This Sunday morning we concluded our series on “The Story of Redemption” by focusing on “The Story of Glorification.” Paul writes in Philippians 3:20-21, “But our citizenship is in heaven, and from it we await a Savior, the Lord Jesus Christ, who will transform our lowly body to be like his glorious body, by the power that enables him even to subject all things to himself.” Scripture uses the word “save” in the past, present, and future tense. In other words, we “have been saved,” “are being saved,” and “will be saved.” Glorification is the future part of our salvation. It is the final stage in the process of our salvation; it is how God will complete His good work in all who call upon the Lord. 


Drawn from Philippians 3:20-21, I highlighted several aspects of glorification in my message on Sunday. To start, how does this impact us now? If this is something that is going to be completed in the future, then what does that have to do with me now? For one, glorification is a reality that will not be fully realized in this life; however, it should be believed as if one is experiencing it now. The awareness of the future glory you will experience is the awareness of your status as royal sons and daughters of the King. Paul says our current “citizenship is in heaven.” Therefore, we should live as we are called. We should live as if the kingdom has been realized now.


Second, glorification will be completed at the Second Coming. Paul writes that “we await a Savior, the Lord Jesus Christ.” This doctrine is essential to the faith: we must believe and anticipate the second coming of Jesus. Scripture says that he is coming again (1 Thessalonians 4:13-18). And that he will come as he left – bodily and visibly for all to see. So what we generally call the Second Coming isn’t a mere fantasy or silly belief. It is what Christians have held for 2000 years. And it is the great hope for which we all long. We do not necessarily know how, but we know the final outcome. We know that when Christ returns those who are dead will be resurrected as Jesus was, and will inherit a glorified body. 


Last, glorification is the culmination of what God has started at regeneration. The act whereby God “will transform our lowly body to be like his glorious body.” When Christ returns he will resurrect our lowly, frail bodies; he will reconstitute our bodies into a glorified state. What exactly this will look like we do not know, but we know that we will be in a state that will last for all of eternity. 
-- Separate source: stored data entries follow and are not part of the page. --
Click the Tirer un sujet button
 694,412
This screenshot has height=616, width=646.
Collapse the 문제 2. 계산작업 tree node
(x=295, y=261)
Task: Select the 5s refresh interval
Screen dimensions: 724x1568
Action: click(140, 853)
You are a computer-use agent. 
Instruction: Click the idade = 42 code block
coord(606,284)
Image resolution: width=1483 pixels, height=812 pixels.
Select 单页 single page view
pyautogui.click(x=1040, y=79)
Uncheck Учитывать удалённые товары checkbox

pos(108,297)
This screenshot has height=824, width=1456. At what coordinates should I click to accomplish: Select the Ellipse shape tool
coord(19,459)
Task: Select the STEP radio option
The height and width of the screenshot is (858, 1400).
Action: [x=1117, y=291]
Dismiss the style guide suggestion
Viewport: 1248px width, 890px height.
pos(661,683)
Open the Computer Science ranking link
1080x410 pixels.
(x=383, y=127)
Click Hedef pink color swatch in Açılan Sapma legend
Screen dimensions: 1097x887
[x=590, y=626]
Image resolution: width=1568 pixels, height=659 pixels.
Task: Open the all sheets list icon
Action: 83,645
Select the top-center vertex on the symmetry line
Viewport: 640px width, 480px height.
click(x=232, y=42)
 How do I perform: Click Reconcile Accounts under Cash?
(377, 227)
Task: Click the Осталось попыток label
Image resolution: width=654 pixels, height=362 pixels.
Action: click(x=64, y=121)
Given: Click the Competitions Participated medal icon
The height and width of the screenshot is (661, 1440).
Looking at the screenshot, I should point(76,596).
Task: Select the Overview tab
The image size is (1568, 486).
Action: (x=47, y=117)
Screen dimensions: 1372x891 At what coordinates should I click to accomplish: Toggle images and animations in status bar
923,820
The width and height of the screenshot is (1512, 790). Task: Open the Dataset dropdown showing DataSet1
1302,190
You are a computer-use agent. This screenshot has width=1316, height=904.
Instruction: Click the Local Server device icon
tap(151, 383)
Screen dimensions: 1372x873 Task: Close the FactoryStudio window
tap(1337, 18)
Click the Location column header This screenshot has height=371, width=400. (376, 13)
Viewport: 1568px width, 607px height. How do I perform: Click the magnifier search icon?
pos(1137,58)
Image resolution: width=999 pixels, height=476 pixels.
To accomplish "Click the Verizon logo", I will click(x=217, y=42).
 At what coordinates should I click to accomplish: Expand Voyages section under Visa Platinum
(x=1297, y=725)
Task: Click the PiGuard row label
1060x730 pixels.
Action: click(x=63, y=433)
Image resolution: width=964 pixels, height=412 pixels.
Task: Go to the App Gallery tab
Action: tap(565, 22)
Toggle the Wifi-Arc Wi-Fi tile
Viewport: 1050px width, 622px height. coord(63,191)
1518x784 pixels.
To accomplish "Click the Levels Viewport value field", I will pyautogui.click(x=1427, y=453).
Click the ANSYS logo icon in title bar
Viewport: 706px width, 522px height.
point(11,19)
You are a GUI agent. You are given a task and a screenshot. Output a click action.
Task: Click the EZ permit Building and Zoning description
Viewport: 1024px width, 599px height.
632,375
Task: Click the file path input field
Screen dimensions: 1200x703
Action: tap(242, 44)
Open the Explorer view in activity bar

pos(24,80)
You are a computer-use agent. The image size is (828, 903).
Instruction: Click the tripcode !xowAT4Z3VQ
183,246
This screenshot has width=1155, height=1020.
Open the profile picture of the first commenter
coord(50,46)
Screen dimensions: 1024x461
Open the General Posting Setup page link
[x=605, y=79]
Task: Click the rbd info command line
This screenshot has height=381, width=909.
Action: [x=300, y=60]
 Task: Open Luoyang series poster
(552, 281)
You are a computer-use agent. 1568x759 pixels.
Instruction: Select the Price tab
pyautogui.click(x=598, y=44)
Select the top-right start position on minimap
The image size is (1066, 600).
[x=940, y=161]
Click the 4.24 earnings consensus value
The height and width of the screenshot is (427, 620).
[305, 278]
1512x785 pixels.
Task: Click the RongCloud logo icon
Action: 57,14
Glorification is the final stage in which the Father completes his work. To be sure, when a Christian dies, he or she goes to be with our Lord in the blissful state of heaven; that, however, is not one’s final destination. Let’s just be blunt here: heaven is not the final home for Christians. There is still more that God is going to do. You will not live forever in a disembodied state. Your final state of existence will be in a resurrected, glorified body that resembles the beauty of our Lord. 


And, oh my friends, we cannot even imagine the wonder, the glory, the magnificence of our final state of glory. For it is a mysterious state that even the most talented of our artists could never do justice. It is a blissful existence of which our imaginations struggle to comprehend. When God found us, we were dead in the grave of our sin. He awakens our dead bodies, calls us out of the grave of sin, and gives us new life. In the process of sanctification, he grafts new flesh and sinews to our emaciated beings. Our spiritual life on this earth is the process of building us back to what he originally desired. At glorification, however, God will finish what he started when he called us from the grave of sin. 


As I have stated throughout this sermon series: your salvation is not simply a one time event. Ultimately, our salvation is a process in which God is doing something in us, through us, with us, and to us. It begins at regeneration and justification. It ends in glorification. Glorification is the stage in the process of our salvation that ultimately gets us back to what God originally intended. It is that step in our salvation, to which we now long, and for which we have been saved.